Sparring (Sparring, França. 2017) – Nota 6,5
Direção – Samuel Jouy
Elenco – Mathieu Kassovitz, Olivia Merilahti, Souleymane M’Baye, Billie Blain, Tomy Leconte.

Steve Landry (Mathieu Kassovitz) é um veterano boxeador que passa por problemas financeiros. Mesmo a contragosto de sua esposa (Olivia Merilahti), Steve aceita o emprego de sparring de um boxeador famoso que está se preparando para disputar o título europeu. 

Para quem não sabe, sparring é um boxeador contratado para treinar com um profissional, muitas vezes sofrendo mais golpes do que em uma luta oficial. 

Este longa é um drama sobre os personagens do lado B do esporte. A fama chega para poucos no esporte profissional. A maioria dos atletas sofre com a falta de dinheiro e precisa enfrentar ainda o lado psicológico da derrota quase constante. 

O protagonista sabe que sua carreira foi um fracasso, ser sparring se torna um forma de ganhar um pouco de dinheiro antes abandonar de vez o esporte. 

Destaque para a melancólica atuação de Mathieu Kassovitz e para lutas, com algumas chegando a ser patéticas.

sexta-feira, 3 de setembro de 2021

Collateral & The Accident

 


Collateral (Collateral, Inglaterra, 2018) – Nota 5,5
Direção – S.J. Clarkson
Elenco – Carey Mulligan, John Simm, Nicola Walker, Jeany Spark, Nathaniel Martello White, Hayley Squires, Kae Alexander, Ahd, Billie Piper, Richard McCabe, Ben Miles.

Um entregador de pizzas é assassinado a sangue frio na frente de um apartamento durante o trabalho. O crime dá início a uma complexa investigação liderada pela novata Kip Glaspie (Carey Mulligan), que está grávida. 

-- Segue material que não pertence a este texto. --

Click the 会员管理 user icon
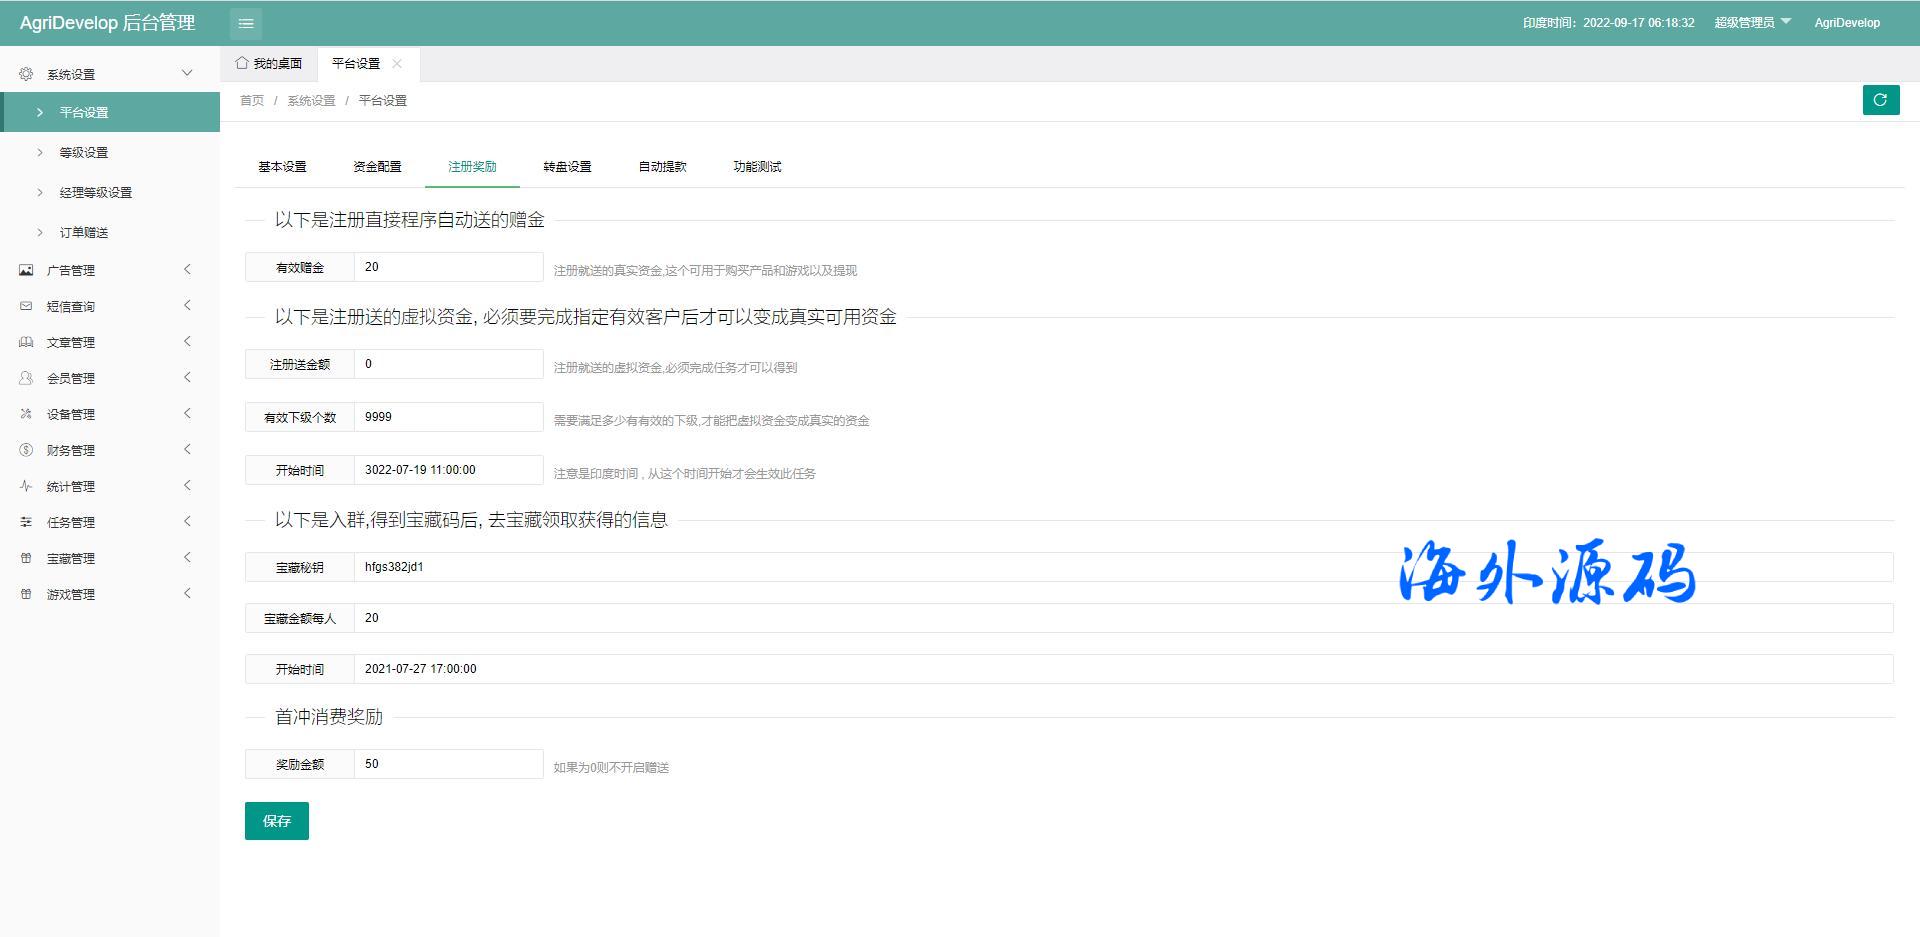The height and width of the screenshot is (937, 1920). point(26,378)
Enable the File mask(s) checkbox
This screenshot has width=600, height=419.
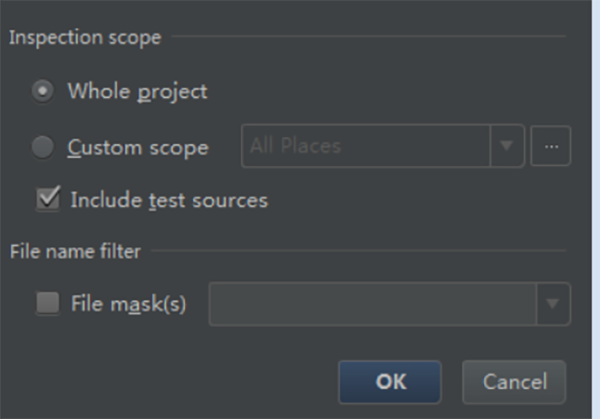coord(48,303)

Este minissérie em quatro episódios começa de forma intrigante, despertando a curiosidade do espectador em descobrir quem seria o assassino e qual sua motivação. Tudo começa a se perder ainda no primeiro episódio quando a identidade do assassino é revelada e outras subtramas emergem na história. Nos três episódios seguintes estas subtramas pouco se desenvolvem, criando situações sem interesse ou emoção. A própria trama principal não convence. 

Gosto muito das séries inglesas, porém esta apesar da boa produção habitual, deixa bastante a desejar no geral.

The Accident (The Accidente, Inglaterra, 2019) – Nota 5,5
Direção – Sandra Goldbacher
Elenco – Sarah Lancashire, Sidse Babbet Knudsen, Joanna Scanlan, Genevier Barr, Jade Croot, Mark Lewis Jones, Nabhaan Rizwan, Adrian Scarborough.

Em uma pequena cidade no País de Gales, um grupo de adolescentes invade a construção de uma fábrica resultando em tragédia. Enquanto os familiares lutam por justiça, a empresa responsável pela obra se defende, fatos que levam a uma disputa judicial. 

Esta minissérie em quatro episódios tem uma premissa bastante interessante que cria um questionamento polêmico na busca pelos culpados. Tanto os adolescentes invasores como a empresa tem sua parcela de culpa, porém o roteiro claramente toma um lado comum nos dias atuais, a de minimizar atitudes irresponsáveis de jovens. 

Além disso, a série deixa a desejar na longa passagem do tempo, que resulta em uma narrativa irregular. Infelizmente é uma série que desperdiça ótima premissa.